Screenshot grounding data:
Content starts
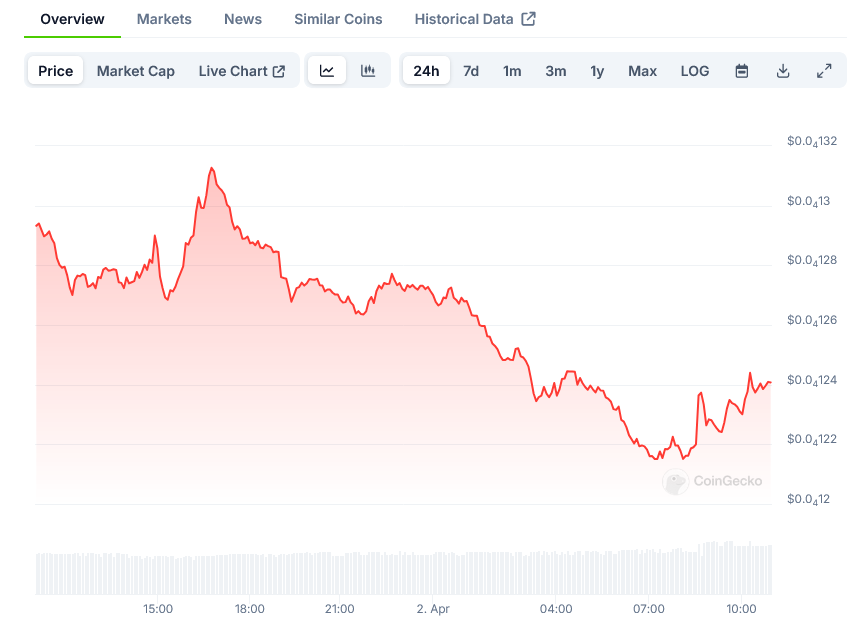Click external link icon beside Historical Data
This screenshot has width=847, height=629.
[529, 19]
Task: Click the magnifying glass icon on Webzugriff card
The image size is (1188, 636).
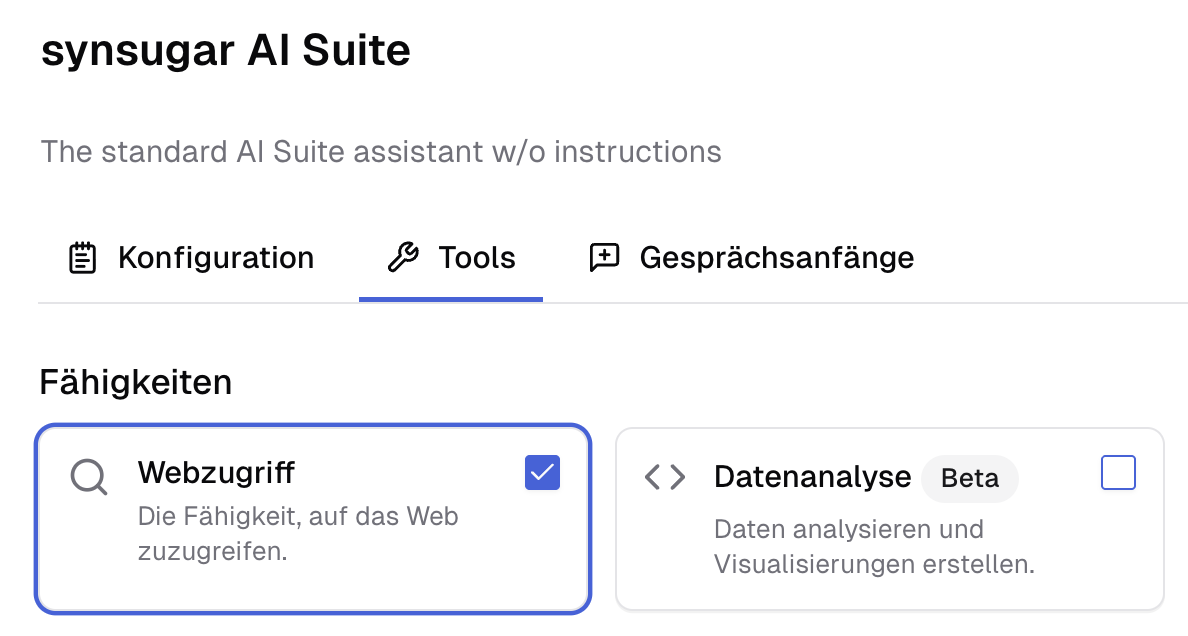Action: point(89,477)
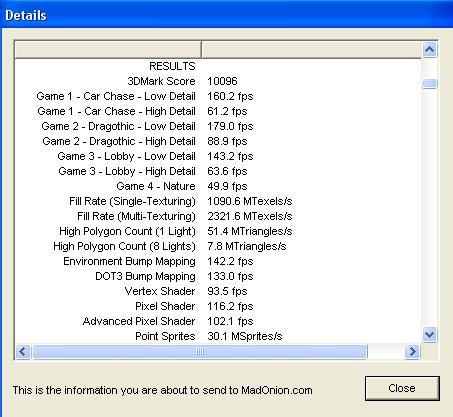453x417 pixels.
Task: Select the Game 4 Nature row
Action: 218,186
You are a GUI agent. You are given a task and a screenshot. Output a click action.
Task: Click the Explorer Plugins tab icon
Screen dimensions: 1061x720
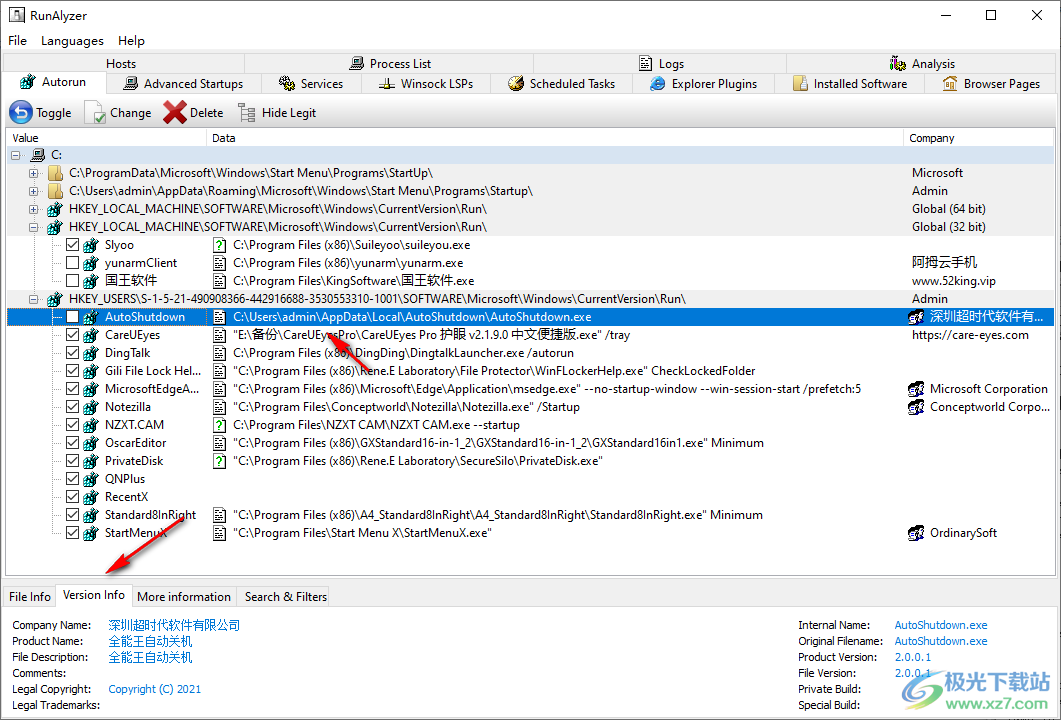[658, 84]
Content ends
▶ [YOUR TASK]: Please write out the lines above, beginning at the line with "The image size is (1188, 636)." and ending at the last line of the records, exactly as they appear and without pictures.

▶ [SOLUTION FOR THIS TASK]:
The image size is (1188, 636).
Action: point(89,477)
453x417 pixels.
Task: Select the Game 4 Nature row
Action: 218,186
You are a GUI agent. You are given a task and a screenshot. Output a click action.
Task: Click the Explorer Plugins tab icon
Screen dimensions: 1061x720
[658, 84]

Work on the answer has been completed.